Tuesday, August 16, 2005

Barone on multiculturalism

Michael Barone has an interesting column up on multiculturalism. In the wake of the British 7/7 and 7/22 bombings, many have begun to question the heretofore largely unquestioned tolerance for all cultures mandated by multiculturalism. Thousands of unassimilated Muslim Britons, meshed into a culture of ascetic Islamism leagues apart from mainstream Britain, are now seen as posing a major threat, not as the desired fruit of some multicultural utopia.

Barone cuts to the pith on multiculturalism:
Multiculturalism is based on the lie that all cultures are morally equal. In practice, that soon degenerates to: All cultures all morally equal, except ours, which is worse. But all cultures are not equal in respecting representative government, guaranteed liberties, and the rule of law. And those things arose not simultaneously and in all cultures but in certain specific times and places--mostly in Britain and America but also in other parts of Europe.

But this is not likely to convince the committed multiculty.
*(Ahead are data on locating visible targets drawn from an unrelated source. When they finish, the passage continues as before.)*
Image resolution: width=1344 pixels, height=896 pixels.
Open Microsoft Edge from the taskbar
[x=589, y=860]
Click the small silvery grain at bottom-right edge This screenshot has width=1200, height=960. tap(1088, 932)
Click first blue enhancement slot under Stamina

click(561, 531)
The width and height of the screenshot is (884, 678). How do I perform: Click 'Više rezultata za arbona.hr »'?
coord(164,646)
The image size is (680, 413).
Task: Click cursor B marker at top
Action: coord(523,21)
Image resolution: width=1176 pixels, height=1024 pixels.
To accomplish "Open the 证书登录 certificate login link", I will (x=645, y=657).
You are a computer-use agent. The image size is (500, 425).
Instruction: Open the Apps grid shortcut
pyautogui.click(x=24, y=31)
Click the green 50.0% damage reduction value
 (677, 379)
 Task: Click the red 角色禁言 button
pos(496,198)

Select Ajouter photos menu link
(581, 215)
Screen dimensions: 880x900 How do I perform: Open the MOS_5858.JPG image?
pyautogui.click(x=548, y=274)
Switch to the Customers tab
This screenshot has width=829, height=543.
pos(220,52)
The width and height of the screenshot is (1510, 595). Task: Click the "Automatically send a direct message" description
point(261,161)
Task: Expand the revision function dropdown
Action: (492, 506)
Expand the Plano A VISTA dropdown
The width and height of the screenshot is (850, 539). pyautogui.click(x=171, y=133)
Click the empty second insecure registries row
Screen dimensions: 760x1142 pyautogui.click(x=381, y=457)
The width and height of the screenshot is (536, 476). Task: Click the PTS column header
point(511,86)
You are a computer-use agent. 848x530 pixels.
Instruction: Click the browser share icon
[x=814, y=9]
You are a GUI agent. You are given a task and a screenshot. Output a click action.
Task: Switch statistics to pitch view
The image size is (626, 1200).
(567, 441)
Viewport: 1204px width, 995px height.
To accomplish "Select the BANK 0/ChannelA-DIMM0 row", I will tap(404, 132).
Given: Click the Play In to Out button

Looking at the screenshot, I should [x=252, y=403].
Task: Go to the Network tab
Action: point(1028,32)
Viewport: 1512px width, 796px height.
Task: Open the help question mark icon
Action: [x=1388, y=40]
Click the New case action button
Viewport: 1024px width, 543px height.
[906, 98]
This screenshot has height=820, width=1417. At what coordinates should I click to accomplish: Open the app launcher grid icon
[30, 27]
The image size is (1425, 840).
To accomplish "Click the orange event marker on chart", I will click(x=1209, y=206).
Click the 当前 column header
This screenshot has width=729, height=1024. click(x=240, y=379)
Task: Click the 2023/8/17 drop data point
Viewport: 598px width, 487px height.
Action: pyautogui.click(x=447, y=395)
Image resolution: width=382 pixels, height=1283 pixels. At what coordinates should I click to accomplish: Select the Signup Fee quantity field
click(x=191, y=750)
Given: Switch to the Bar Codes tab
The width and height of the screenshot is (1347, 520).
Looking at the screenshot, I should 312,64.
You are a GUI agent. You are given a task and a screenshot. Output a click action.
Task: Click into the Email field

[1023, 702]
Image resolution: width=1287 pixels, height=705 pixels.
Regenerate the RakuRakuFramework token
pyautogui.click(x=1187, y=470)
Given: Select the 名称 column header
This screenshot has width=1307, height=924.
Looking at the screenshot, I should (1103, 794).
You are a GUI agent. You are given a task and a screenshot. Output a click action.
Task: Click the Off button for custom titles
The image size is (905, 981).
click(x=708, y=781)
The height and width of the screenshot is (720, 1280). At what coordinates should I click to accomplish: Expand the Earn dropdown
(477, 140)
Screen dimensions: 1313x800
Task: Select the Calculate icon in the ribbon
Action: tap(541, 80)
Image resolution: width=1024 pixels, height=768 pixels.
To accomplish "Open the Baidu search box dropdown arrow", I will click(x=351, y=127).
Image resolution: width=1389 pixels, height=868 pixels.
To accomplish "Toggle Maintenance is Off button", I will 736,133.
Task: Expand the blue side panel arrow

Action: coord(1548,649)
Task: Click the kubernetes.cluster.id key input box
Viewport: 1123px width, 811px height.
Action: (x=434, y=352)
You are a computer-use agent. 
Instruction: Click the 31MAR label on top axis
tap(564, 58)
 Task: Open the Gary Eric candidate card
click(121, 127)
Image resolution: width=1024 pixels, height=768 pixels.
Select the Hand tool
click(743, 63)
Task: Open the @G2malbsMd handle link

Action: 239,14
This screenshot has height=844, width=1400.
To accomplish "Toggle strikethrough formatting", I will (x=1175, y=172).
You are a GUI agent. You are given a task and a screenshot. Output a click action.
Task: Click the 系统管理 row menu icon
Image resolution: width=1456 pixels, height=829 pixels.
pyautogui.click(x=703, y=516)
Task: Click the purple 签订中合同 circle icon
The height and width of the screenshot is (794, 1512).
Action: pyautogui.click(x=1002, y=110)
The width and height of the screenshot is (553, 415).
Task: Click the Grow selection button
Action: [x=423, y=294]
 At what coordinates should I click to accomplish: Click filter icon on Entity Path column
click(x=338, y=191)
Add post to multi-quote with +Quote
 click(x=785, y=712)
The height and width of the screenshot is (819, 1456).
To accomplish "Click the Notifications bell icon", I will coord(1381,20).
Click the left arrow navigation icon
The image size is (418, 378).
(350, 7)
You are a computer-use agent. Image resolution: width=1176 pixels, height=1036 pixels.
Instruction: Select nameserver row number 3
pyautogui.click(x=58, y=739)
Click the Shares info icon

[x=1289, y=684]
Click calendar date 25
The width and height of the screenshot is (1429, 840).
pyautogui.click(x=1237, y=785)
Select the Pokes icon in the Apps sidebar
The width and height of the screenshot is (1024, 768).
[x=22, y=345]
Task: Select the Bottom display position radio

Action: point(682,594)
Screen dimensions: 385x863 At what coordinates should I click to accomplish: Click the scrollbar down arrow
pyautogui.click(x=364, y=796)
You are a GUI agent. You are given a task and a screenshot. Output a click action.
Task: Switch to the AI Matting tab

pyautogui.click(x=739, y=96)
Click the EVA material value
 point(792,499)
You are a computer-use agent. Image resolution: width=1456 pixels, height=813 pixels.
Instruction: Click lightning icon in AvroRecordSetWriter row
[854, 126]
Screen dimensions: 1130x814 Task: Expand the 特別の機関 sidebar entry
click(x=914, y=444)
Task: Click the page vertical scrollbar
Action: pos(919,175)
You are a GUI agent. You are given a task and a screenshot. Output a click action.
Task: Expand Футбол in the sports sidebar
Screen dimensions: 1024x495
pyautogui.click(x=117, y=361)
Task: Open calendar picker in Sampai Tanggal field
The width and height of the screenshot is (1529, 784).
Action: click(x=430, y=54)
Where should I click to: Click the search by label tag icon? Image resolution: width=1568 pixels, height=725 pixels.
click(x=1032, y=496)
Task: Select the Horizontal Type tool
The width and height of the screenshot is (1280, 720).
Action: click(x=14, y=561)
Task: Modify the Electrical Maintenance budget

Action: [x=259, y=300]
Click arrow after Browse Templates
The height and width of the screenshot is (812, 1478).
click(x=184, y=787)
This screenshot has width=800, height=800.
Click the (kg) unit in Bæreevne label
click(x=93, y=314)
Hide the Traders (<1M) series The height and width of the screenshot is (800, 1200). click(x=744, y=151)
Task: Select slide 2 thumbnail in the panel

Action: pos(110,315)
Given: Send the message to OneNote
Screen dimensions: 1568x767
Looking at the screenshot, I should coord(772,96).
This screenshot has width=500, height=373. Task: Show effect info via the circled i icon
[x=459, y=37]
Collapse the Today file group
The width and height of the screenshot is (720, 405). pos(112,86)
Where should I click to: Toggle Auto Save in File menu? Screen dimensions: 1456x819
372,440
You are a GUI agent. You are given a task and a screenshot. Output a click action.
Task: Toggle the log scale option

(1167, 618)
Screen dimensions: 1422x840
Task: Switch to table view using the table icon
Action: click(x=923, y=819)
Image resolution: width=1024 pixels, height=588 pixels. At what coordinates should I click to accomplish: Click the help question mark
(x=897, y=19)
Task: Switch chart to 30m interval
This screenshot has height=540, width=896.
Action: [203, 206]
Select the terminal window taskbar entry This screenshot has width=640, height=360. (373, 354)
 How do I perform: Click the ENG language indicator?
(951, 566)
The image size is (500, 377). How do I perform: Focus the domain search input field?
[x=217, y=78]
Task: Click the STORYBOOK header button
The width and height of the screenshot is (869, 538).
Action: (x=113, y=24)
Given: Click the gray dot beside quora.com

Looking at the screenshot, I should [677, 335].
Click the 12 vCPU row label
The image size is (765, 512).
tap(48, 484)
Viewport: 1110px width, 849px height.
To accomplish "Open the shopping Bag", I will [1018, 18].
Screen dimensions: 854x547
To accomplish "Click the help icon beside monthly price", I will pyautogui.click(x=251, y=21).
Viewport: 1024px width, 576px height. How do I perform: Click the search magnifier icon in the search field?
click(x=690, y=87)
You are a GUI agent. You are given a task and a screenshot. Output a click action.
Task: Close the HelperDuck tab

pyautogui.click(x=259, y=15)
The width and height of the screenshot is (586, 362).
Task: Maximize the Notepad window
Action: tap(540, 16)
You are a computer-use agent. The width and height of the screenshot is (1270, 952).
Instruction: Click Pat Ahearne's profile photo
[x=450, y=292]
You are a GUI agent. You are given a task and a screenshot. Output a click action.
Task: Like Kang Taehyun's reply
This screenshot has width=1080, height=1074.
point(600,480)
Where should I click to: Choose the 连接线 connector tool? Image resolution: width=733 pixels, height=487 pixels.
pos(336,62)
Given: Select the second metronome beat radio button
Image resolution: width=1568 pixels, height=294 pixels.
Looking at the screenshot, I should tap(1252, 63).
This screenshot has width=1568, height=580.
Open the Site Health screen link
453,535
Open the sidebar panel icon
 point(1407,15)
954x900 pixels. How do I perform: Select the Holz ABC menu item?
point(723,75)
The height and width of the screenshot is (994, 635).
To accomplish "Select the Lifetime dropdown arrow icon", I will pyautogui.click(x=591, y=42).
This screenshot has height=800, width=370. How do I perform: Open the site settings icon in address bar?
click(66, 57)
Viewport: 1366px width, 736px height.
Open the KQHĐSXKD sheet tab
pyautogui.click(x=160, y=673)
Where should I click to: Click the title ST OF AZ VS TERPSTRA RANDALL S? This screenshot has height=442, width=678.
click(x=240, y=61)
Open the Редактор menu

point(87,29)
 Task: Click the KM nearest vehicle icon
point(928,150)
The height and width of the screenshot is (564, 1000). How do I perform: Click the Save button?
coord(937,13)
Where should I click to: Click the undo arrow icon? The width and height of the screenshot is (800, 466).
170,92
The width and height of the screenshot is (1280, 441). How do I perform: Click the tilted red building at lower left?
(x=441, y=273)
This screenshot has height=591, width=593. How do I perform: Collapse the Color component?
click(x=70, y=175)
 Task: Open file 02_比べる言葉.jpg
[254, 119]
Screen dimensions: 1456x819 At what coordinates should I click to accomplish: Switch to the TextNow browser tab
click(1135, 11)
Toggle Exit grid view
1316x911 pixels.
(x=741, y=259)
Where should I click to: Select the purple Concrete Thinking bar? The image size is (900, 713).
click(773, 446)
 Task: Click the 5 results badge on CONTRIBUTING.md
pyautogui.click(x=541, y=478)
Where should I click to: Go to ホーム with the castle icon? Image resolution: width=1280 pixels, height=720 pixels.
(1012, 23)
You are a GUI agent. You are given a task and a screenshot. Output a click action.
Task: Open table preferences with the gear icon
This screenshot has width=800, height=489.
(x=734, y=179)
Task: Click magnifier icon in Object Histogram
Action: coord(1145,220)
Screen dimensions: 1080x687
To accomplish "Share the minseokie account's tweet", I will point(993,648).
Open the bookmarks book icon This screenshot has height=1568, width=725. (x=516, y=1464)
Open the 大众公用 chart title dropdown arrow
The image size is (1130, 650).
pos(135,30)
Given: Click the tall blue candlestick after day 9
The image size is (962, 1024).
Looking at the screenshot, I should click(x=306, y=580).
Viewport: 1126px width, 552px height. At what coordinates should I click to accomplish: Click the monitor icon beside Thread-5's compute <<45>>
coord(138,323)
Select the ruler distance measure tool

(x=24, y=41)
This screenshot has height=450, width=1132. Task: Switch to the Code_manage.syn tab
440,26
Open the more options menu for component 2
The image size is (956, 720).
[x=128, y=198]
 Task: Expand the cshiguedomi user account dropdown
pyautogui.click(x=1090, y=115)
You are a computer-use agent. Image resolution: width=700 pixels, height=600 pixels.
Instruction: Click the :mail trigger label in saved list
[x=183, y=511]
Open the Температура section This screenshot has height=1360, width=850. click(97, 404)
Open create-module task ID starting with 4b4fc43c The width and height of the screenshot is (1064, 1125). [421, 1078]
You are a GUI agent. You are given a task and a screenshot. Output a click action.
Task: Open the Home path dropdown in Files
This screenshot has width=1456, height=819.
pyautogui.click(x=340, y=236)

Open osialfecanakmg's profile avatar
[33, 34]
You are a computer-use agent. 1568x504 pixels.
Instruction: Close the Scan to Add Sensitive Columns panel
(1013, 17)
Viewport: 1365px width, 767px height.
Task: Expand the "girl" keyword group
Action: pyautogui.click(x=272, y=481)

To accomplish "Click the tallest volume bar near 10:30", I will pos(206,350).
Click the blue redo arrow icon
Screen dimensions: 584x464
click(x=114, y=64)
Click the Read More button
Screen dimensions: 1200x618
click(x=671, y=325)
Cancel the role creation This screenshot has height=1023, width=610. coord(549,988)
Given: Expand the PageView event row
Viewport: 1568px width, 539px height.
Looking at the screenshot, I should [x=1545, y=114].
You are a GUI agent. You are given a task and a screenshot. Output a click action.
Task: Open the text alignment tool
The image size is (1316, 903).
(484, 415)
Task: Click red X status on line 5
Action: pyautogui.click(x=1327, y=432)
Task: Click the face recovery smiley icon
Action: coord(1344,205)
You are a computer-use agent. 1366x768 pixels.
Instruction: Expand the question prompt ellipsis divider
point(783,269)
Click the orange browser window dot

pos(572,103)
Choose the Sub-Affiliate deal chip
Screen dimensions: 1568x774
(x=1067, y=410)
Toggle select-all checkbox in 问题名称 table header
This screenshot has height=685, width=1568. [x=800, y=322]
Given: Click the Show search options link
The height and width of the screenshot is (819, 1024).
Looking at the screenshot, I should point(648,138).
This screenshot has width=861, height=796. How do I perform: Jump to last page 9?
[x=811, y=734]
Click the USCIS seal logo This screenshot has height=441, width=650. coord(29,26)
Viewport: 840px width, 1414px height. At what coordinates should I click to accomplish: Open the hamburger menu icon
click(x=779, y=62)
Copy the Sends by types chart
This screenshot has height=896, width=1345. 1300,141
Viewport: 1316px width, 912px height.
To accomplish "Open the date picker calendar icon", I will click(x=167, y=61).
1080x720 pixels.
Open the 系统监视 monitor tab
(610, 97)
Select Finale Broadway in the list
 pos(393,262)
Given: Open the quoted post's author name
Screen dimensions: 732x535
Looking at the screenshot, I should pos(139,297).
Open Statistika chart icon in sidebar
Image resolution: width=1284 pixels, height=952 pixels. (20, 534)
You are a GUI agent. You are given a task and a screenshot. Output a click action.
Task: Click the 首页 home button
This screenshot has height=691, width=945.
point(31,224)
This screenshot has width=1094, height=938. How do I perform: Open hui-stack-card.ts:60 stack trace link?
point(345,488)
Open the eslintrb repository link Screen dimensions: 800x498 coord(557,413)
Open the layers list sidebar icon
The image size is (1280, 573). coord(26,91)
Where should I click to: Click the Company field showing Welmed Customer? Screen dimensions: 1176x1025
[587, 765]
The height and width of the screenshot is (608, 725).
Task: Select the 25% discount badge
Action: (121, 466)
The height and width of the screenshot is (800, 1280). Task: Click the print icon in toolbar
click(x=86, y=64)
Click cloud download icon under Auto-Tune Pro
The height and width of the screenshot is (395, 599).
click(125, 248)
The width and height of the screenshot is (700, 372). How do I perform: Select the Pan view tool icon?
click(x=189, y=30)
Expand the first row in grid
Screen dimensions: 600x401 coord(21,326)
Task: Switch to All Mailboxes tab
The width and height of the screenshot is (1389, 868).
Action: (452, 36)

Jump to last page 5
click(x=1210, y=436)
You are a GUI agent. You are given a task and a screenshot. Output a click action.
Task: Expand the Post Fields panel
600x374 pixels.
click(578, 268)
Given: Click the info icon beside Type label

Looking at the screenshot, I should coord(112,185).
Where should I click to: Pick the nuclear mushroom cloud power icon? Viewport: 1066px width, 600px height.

These people acknowledge that liberties and the rule of law are artificats of the Western cultural tradition; they just deny that these things are necessary. Such a nihilistic attitude is beyond argument, because argument presupposes the possibility of agreement, an outcome that is impossible to an absolute value relativist.

This was the gut response that many had to my column. They simply claimed that individuality was a Western idea, and so, presumably, valid only for Westerners. There is no way to argue with this; it is the rhetorical equivalent of taking your basketball and going home.